AegisSat: Securing AI-Enabled SoC FPGA Satellite Platforms
Huimin Li, Vusal Novruzov, Nikhilesh Singh, Lichao Wu, Mohamadreza Rostami, Ahmad-Reza Sadeghi
TL;DR
AegisSat addresses the critical security gap in AI-enabled SoC FPGA satellites by proposing a defense-in-depth framework that spans secure boot, runtime isolation, authenticated in-orbit updates, and robust rollback. The approach integrates hardware-rooted trust, TrustZone-based isolation, and cryptographically protected partial reconfiguration to safeguard both AI accelerators and reconfigurable logic. Experimental validation on contemporary SoC FPGA hardware demonstrates end-to-end secure reconfiguration and trusted operation under realistic threat models. The work also outlines a forward-looking research agenda covering PQC, autonomous attestation, energy-aware isolation, cross-domain co-design, and secure federated learning in satellite swarms, underscoring practical impact for space missions with long lifetimes and remote operation.
Abstract
The increasing adoption of System-on-Chip Field-Programmable Gate Arrays (SoC FPGAs) in AI-enabled satellite systems, valued for their reconfigurability and in-orbit update capabilities, introduces significant security challenges.
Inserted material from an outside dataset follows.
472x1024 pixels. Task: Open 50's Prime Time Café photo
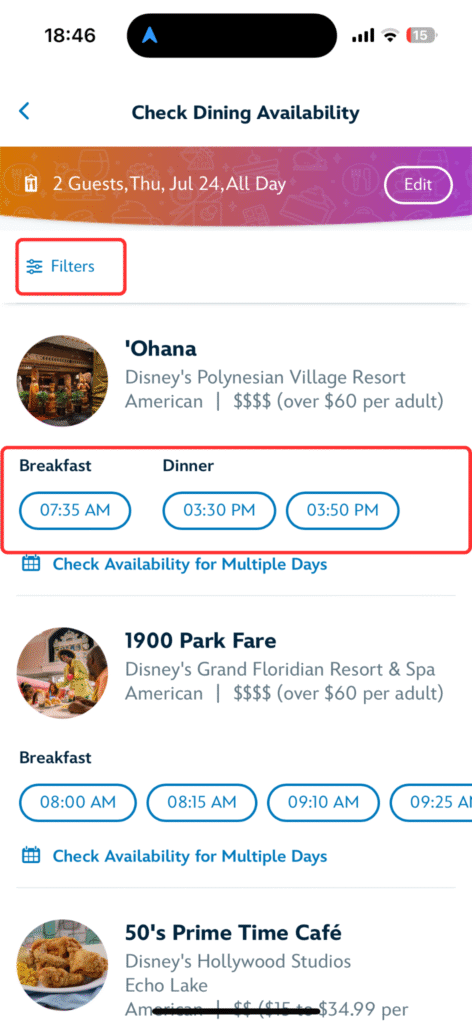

Compromised updates can lead to performance degradation, service disruptions, or adversarial manipulation of mission outcomes. To address these risks, this paper proposes a comprehensive security framework, AegisSat. It ensures the integrity and resilience of satellite platforms by (i) integrating cryptographically-based secure boot mechanisms to establish a trusted computing base; (ii) enforcing strict runtime resource isolation; (iii) employing authenticated procedures for in-orbit reconfiguration and AI model updates to prevent unauthorized modifications; and (iv) providing robust rollback capabilities to recover from boot and update failures and maintain system stability. To further support our claims, we conducted experiments demonstrating the integration of these mechanisms on contemporary SoC FPGA devices. This defense-in-depth framework is crucial for space applications, where physical access is impossible and systems must operate reliably over extended periods, thereby enhancing the trustworthiness of SoC FPGA-based satellite systems and enabling secure and resilient AI operations in orbit.